The lines from the one holding "[Evil Eye Threader Earrings] (108, 1401)" to the end of the records below, exactly as written, are the only thing to return.
=== Section Start ===
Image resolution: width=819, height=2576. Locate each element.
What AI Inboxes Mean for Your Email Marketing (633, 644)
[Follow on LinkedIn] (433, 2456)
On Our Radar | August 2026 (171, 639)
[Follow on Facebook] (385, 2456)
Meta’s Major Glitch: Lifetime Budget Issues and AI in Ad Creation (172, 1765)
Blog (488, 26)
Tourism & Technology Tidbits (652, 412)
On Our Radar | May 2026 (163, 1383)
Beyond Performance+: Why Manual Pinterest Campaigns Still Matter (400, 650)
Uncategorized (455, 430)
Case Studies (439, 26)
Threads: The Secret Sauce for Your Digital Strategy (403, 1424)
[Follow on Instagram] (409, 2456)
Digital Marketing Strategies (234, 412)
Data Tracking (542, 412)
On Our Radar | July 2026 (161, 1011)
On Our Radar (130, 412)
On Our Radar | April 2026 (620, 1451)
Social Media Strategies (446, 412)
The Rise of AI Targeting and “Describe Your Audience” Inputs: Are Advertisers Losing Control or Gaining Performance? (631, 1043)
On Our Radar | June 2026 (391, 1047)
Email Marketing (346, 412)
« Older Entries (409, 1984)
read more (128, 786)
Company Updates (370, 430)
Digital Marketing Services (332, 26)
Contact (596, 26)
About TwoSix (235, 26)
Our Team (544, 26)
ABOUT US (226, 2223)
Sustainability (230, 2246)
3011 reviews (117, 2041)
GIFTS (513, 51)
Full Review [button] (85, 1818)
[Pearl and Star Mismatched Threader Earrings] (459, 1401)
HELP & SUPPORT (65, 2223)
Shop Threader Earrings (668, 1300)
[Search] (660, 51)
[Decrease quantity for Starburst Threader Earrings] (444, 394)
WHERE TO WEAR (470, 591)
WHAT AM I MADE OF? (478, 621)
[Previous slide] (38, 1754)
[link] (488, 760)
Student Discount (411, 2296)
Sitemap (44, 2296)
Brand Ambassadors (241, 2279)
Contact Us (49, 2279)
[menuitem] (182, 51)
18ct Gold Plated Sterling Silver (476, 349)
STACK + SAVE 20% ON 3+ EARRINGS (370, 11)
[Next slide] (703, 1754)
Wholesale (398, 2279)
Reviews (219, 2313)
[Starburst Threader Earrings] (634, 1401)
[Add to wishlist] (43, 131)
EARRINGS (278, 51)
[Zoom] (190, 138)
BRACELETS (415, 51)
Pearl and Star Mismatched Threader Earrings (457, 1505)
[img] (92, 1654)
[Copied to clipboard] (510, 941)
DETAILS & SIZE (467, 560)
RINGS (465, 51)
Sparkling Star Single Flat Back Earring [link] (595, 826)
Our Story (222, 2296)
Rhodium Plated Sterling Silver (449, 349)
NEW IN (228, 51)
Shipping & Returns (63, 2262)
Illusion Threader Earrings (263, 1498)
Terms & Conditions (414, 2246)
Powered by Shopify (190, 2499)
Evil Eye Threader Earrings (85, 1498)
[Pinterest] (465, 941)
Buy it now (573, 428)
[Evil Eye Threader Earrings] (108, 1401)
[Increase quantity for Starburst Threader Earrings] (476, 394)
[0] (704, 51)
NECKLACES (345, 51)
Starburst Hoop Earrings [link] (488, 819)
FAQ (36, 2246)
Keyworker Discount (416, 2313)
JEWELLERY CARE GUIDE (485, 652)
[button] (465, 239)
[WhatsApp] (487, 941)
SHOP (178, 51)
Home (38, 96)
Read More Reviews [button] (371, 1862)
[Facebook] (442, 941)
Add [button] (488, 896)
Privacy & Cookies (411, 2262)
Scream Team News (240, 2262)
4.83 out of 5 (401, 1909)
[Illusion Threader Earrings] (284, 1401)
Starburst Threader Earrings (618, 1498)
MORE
=== Section End ===
§ Answer
[Evil Eye Threader Earrings] (108, 1401)
[Increase quantity for Starburst Threader Earrings] (476, 394)
[0] (704, 51)
NECKLACES (345, 51)
Starburst Hoop Earrings [link] (488, 819)
FAQ (36, 2246)
Keyworker Discount (416, 2313)
JEWELLERY CARE GUIDE (485, 652)
[button] (465, 239)
[WhatsApp] (487, 941)
SHOP (178, 51)
Home (38, 96)
Read More Reviews [button] (371, 1862)
[Facebook] (442, 941)
Add [button] (488, 896)
Privacy & Cookies (411, 2262)
Scream Team News (240, 2262)
4.83 out of 5 (401, 1909)
[Illusion Threader Earrings] (284, 1401)
Starburst Threader Earrings (618, 1498)
MORE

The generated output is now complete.